Desde los programas de entrevistas a las películas de cine; de los sitios de
Internet a los diarios y revistas, la comunicación ha adoptado un estilo para
el que el mensaje, el significado mismo, ha dado paso a la prioridad de su
envase.
La estética de la
saturación consiste en una intensificación de los estímulos visuales y
auditivos por la cual estos siempre rebasan en cantidad y velocidad a la
capacidad de asimilación de nuestro sistema sensorial. Una situación en la cual
los estímulos siempre rebasan la capacidad de percepción, de modo que el
espectador debe contentarse con asimilar la parte que considere más relevante
de la escena.
El continuo
ejercicio de esta inconsciente selección lleva al acostumbramiento, y ya nadie
se sorprende de que la cámara de televisión se encuentre en movimiento,
girando, retrocediendo, o todo eso a la vez, ni de que cambie súbitamente de
plano, distancia, ángulo, foco. Tampoco se sorprende de que la luz esté mutando
en intensidad, color, inclinación.
Simétricamente, las
conversaciones se superponen; ruidos artificiales subrayan o contradicen los
dichos, mientras que súbitas músicas irrumpen, desaparecen o se mezclan en el
audio. Hasta la ficción de la interferencia es un efecto lícito para llenar
completamente la escena.
Pero ¿cuál es la
causa eficiente de esta inflación de los estímulos, de esta incontinencia
desbordada de recursos? El miedo al aburrimiento. Un pánico patológico al
aburrimiento del público. Conjurar el fantasma que produciría la mayor de las
catástrofes: la caída de la atención y de su paralela medición estadística que
ha venido a conocerse con el cotidiano nombre de "rating".
Evidentemente, ya
no se considera posible mantener la atención del público por la simple calidad
de lo comunicado, de lo dicho, de lo mostrado. En lo que se confía es en la
cantidad de los estímulos, en un bombardeo sensorial que exija una atención
forzada.
Un horror al vacío
se ha apoderado de ciertos medios crecientemente abocados a la simulación de un
contenido, confiando en que la catarata de estímulos disimulen la flaqueza de
los argumentos, la falta de intensidad dramática de los guiones o el poco
interés de las noticias.
Como nos ha hecho
saber Jean Baudrillard, la simulación de la realidad, en última instancia, responde
a la necesidad de disimular que no hay nada. Del mismo modo, detrás de los
efectos de cámara, luz y sonido sólo hay más efectos. Si los efectos se simulan
a sí mismos, es para que los espectadores podamos disimular que nos estamos
aburriendo.
Este no es un
problema moral, de buenas o malas intenciones. Sería un error caer en tal
voluntarismo, porque es, ante todo, un problema estructural. Una vez que la
saturación se ha convertido en el estándar de la comunicación, y el éxito del
rating en su medida legitimante, ya no se trata solamente de tener algo que
comunicar, pues hemos aceptado voluntariamente nuestra esclavitud del éxito.

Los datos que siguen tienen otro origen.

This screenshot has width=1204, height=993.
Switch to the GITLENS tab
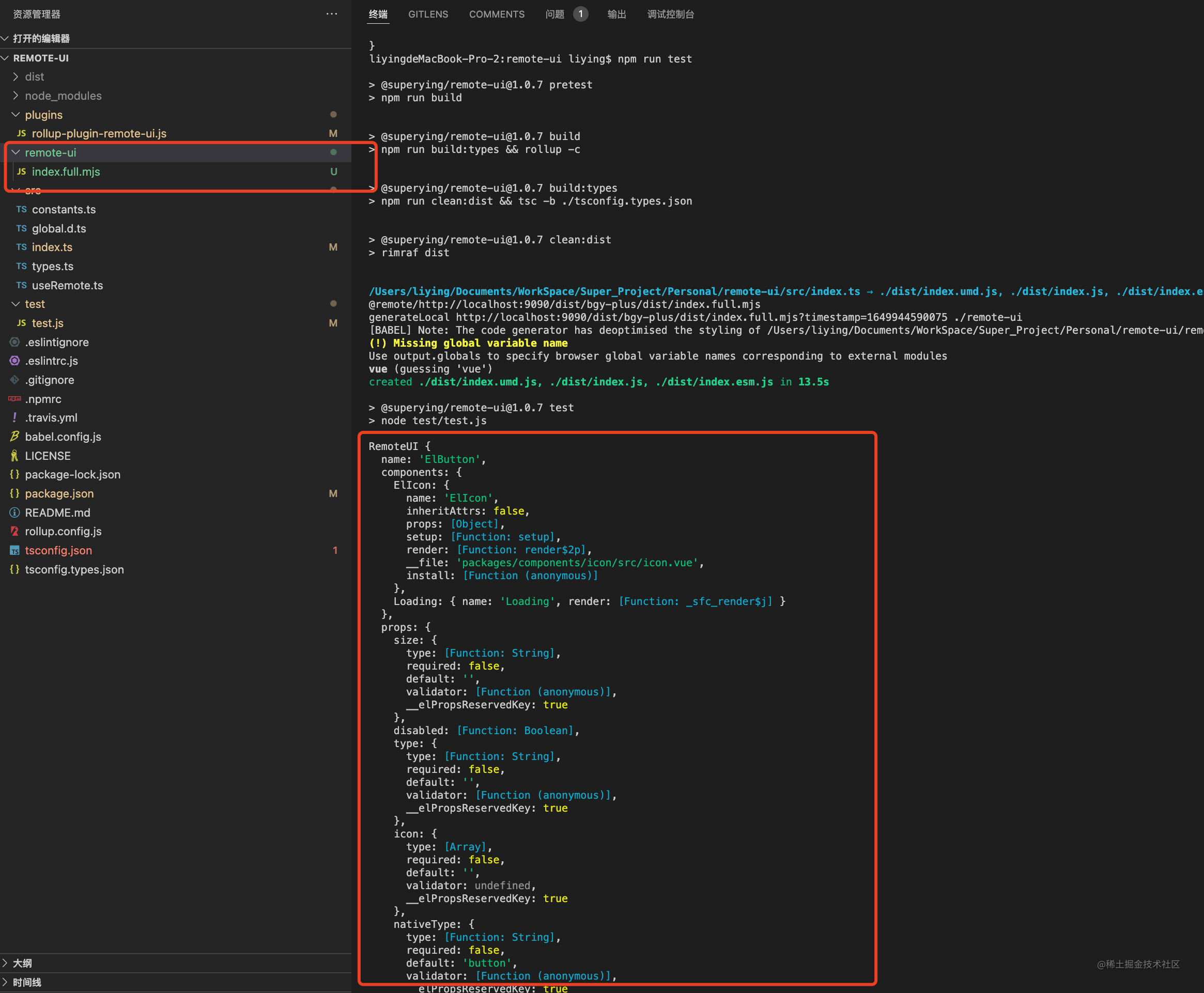click(x=428, y=14)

Haberlo transformado en la vara de nuestras decisiones nos hace prisioneros de
su medición y de la estadística, lo que achata el futuro, lo hace previsible y,
precisamente, aburrido.
No es en absoluto
sorprendente, entonces, que el interés por lo comunicado ha dejado de ser el
centro de preocupación del mensaje, para ser ocupado por la atención que éste
pueda conseguir.
Y aunque el sistema
tiene excepciones, está claro que estas sólo tienen posibilidades en tanto se
acepte que la prioridad del éxito pase a segundo lugar.
Si la atención se
convierte definitivamente en una función de los estímulos, entonces estaríamos
ante la voluntaria destrucción de la curiosidad, del interés por lo nuevo, de
la mirada interesada que logra interpretar creativamente la realidad.
No sabemos si la
actual evolución de los medios de comunicación está produciendo este
adormecimiento y sumiendo nuestro aparato sensorial en una pasividad receptiva,
siempre saturada por la aparente riqueza y cantidad de los estímulos que se nos
ofrecen.
Pero, en todo caso, no parece probable que sirva para estimular en las
nuevas generaciones esa mirada curiosa y creativa que da origen a nuevos
enfoques y pensamientos, que quiebra la rutina de lo aprendido para producir la
renovación de las ideas y -¿por qué no?- también de las formas.